— Given records —

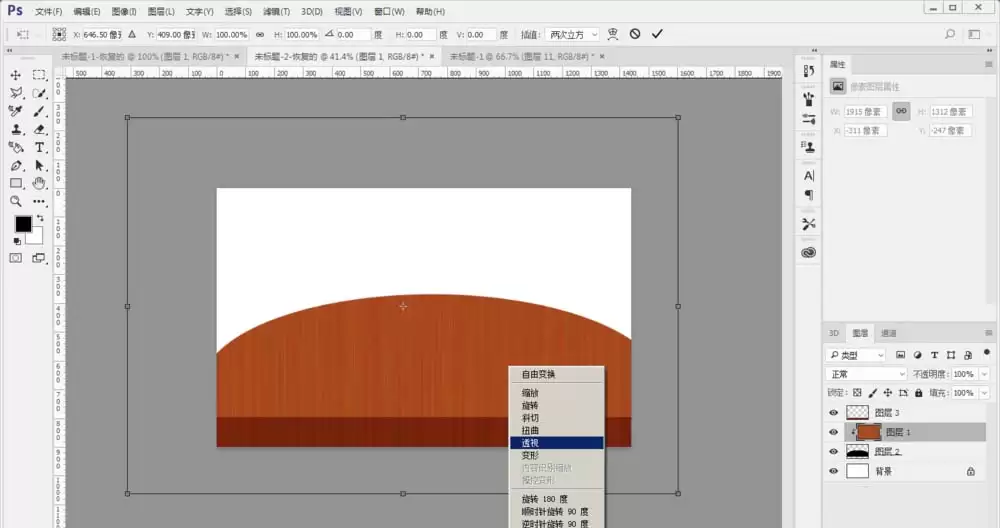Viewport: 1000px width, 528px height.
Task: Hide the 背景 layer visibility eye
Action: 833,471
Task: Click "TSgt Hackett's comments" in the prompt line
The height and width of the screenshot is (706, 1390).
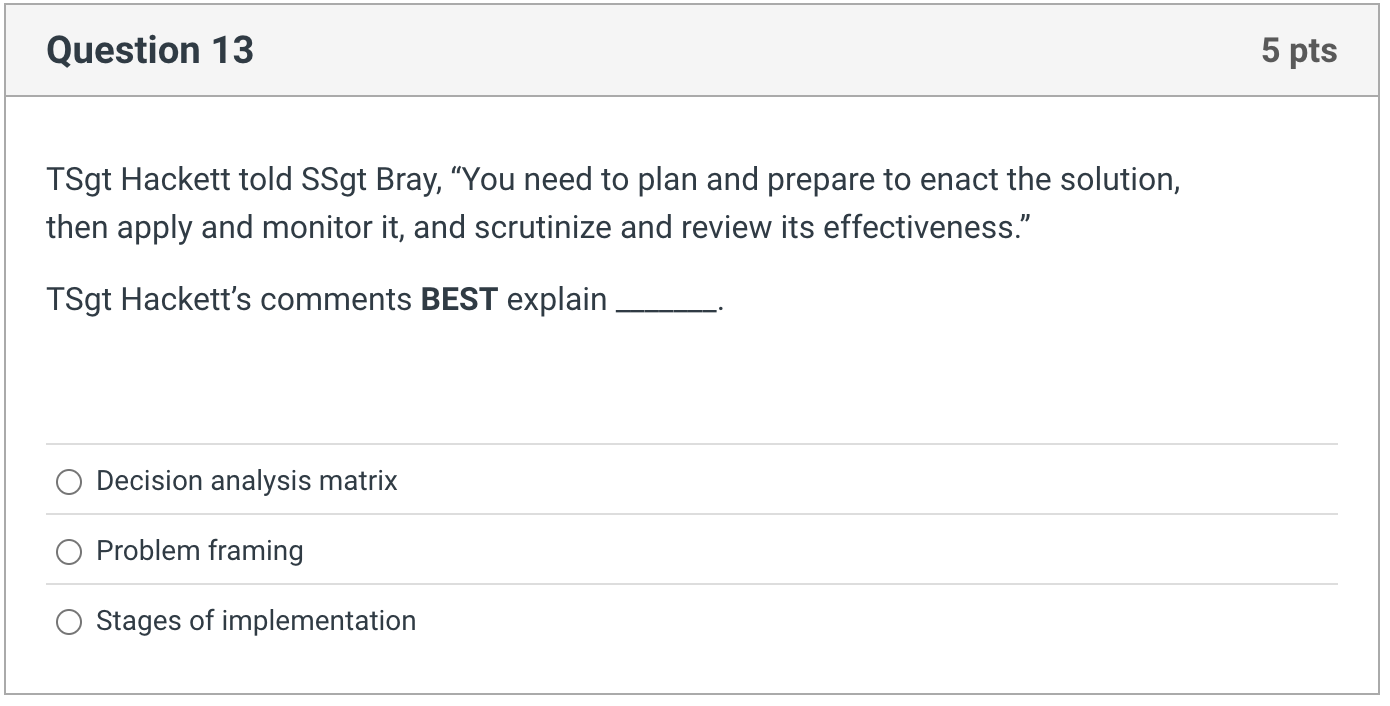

— What the task requires —
Can you reproduce every one of the entries above word for word, leaving out the pictures?

— The answer —
Viewport: 1000px width, 528px height.
Task: Hide the 背景 layer visibility eye
Action: 833,471
Task: Click "TSgt Hackett's comments" in the prompt line
The height and width of the screenshot is (706, 1390).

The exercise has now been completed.